• WHAT YOU ARE ASKED TO DO
Each line of the data that includes "pencil" must be copied.

• DATASET ENTRIES
——

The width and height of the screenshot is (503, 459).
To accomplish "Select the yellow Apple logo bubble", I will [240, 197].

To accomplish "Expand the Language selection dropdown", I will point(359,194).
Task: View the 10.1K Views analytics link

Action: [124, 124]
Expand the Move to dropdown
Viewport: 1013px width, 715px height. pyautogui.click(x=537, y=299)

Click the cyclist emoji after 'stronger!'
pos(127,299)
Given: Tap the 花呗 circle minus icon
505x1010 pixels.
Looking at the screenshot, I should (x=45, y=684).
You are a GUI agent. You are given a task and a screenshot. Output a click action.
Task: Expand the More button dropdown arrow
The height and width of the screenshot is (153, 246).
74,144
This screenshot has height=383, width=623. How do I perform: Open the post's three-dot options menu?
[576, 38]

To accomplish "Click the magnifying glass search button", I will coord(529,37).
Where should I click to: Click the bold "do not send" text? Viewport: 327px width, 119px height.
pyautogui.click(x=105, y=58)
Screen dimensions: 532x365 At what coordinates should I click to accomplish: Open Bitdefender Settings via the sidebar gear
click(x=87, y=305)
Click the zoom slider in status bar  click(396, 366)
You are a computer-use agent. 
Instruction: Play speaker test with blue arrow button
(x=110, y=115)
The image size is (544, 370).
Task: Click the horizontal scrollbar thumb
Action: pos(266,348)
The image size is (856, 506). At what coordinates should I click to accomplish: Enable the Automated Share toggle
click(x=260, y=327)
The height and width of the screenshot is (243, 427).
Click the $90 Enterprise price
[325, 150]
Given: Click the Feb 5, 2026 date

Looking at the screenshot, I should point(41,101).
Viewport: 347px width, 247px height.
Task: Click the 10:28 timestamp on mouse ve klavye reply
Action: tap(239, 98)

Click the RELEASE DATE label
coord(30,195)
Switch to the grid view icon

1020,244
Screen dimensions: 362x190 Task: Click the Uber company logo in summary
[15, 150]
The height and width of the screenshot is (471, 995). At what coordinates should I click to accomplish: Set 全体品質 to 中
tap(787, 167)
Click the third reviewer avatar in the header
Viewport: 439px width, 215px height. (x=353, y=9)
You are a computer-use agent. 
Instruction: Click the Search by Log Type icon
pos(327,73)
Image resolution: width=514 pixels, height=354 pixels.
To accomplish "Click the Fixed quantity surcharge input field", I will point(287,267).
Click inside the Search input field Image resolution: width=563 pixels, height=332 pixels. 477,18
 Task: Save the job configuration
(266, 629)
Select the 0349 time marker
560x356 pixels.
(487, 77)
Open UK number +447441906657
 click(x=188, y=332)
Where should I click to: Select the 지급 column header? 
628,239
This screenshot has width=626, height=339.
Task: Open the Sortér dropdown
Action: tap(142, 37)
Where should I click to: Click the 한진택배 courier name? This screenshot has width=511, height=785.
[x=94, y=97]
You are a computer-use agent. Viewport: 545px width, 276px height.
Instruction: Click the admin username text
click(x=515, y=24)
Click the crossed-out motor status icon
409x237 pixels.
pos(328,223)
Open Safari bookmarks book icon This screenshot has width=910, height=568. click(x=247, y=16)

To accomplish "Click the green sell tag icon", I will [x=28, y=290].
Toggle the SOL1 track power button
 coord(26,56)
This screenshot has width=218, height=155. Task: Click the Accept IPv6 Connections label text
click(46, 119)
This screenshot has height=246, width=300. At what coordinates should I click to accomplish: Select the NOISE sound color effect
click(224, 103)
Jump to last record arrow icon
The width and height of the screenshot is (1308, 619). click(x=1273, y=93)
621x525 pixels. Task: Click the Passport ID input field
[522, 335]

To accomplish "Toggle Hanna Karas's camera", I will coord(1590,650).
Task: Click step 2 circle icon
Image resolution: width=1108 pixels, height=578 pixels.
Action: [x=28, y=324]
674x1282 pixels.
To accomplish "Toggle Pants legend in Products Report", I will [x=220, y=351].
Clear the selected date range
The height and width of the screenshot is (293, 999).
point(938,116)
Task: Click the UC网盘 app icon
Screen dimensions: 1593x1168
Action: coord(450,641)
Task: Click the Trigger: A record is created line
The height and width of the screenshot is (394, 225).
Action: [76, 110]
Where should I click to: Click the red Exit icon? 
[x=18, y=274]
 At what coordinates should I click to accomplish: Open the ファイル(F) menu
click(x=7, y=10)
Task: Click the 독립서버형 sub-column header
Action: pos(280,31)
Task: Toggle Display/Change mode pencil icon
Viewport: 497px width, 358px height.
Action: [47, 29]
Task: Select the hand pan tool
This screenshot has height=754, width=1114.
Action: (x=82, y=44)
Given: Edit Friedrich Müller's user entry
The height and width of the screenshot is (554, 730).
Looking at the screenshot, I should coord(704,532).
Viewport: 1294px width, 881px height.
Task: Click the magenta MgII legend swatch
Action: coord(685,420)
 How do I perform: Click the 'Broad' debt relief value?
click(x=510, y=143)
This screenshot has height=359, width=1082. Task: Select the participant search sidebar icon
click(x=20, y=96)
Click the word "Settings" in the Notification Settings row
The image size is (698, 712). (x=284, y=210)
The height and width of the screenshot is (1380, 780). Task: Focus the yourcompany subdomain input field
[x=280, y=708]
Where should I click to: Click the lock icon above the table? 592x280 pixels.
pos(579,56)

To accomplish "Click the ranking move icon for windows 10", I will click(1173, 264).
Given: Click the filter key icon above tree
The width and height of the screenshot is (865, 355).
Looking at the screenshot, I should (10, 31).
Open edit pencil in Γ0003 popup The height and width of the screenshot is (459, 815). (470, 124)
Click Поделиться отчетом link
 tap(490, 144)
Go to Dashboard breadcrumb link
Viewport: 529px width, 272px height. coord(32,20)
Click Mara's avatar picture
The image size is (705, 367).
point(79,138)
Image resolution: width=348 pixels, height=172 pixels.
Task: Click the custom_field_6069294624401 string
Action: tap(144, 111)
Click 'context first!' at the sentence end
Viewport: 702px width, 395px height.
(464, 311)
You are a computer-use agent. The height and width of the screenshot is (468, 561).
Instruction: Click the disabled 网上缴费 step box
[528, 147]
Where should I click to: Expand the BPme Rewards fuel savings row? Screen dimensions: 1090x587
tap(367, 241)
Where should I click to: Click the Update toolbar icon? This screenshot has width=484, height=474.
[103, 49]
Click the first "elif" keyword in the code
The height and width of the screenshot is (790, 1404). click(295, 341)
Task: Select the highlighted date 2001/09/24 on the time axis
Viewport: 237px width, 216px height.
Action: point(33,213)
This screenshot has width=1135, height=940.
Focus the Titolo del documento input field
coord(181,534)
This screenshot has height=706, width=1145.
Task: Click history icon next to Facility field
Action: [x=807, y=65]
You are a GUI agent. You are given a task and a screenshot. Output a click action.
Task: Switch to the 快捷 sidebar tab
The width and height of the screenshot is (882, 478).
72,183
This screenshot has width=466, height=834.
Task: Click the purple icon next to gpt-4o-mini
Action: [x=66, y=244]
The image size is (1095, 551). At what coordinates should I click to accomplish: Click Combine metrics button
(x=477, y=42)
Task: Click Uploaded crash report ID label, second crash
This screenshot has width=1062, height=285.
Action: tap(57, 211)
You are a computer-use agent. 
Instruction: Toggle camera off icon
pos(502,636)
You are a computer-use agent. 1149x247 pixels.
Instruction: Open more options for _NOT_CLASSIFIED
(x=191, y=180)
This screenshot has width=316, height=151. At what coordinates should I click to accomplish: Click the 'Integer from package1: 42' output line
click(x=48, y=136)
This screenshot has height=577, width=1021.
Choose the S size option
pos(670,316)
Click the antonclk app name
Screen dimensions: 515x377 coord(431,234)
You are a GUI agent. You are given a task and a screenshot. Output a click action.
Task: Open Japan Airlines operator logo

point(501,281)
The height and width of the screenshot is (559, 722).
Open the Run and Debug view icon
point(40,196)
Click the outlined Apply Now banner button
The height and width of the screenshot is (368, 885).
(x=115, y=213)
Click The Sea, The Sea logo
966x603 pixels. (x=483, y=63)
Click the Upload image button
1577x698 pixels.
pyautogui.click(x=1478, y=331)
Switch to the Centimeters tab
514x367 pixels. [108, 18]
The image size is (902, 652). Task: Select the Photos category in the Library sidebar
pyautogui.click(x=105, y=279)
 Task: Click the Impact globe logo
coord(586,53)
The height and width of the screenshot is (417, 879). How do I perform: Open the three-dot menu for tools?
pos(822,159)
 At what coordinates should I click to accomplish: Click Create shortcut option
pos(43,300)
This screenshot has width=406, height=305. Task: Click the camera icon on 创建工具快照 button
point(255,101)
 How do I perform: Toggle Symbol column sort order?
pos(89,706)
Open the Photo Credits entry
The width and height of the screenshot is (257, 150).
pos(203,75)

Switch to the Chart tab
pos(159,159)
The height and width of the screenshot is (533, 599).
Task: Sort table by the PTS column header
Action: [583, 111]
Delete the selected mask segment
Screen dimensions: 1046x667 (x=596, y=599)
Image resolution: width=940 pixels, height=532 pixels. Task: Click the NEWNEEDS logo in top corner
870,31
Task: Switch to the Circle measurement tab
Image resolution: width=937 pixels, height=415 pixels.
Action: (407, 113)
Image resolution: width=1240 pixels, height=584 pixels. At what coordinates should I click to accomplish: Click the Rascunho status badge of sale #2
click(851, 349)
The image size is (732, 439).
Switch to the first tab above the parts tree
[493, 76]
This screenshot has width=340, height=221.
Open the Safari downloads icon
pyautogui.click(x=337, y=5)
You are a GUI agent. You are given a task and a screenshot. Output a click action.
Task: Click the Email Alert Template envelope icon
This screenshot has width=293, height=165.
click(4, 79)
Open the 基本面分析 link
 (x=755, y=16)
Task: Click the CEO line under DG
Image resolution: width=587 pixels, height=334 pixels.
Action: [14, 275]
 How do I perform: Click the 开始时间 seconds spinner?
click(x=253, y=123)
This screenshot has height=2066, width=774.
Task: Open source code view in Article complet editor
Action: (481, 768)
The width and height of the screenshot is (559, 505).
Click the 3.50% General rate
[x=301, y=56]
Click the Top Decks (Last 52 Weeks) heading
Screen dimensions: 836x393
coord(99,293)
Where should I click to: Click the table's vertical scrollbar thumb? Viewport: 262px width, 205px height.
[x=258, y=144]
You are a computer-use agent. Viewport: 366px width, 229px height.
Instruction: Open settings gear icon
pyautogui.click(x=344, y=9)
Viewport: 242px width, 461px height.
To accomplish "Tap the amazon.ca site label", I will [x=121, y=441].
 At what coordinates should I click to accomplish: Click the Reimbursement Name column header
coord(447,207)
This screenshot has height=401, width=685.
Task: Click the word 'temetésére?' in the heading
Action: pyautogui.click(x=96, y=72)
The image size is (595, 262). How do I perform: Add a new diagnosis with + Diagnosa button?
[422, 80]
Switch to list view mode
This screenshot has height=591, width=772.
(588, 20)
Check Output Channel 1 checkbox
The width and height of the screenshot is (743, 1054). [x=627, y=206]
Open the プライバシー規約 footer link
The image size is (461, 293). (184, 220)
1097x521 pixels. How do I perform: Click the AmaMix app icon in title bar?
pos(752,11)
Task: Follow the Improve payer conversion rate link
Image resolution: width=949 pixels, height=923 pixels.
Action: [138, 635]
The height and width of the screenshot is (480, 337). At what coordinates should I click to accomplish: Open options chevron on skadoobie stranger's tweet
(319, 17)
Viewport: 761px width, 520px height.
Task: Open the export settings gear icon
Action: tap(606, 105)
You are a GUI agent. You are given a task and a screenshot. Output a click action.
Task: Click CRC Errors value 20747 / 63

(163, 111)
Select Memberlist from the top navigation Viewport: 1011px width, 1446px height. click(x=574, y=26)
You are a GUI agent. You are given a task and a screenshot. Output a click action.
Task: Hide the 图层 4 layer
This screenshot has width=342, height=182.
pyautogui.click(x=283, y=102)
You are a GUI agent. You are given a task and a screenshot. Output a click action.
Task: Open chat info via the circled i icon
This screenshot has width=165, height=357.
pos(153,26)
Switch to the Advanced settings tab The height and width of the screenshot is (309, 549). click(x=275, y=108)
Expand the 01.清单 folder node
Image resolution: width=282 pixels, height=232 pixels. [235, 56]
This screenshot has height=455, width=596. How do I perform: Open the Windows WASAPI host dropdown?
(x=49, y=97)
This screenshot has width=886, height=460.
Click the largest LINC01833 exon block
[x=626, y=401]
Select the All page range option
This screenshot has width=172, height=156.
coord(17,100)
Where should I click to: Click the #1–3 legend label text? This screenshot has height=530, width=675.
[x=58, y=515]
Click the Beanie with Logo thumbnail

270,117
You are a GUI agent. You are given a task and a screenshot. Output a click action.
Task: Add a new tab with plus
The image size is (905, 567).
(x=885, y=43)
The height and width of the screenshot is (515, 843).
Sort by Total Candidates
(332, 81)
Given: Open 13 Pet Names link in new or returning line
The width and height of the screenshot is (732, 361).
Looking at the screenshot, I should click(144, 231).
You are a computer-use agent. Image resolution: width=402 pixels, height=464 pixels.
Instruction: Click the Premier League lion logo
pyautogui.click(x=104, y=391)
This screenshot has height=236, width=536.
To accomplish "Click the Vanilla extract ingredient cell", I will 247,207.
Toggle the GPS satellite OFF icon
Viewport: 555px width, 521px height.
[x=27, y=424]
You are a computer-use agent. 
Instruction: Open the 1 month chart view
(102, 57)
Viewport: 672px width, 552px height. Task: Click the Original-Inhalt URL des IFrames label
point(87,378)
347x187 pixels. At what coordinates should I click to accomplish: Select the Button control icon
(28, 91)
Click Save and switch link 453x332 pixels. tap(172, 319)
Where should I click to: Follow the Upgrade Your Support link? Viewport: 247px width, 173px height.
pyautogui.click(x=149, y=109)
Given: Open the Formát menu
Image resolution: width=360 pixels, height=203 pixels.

——

• RESPONSE FOR THIS EXERCISE
Task: Toggle Display/Change mode pencil icon
Open edit pencil in Γ0003 popup The height and width of the screenshot is (459, 815). (470, 124)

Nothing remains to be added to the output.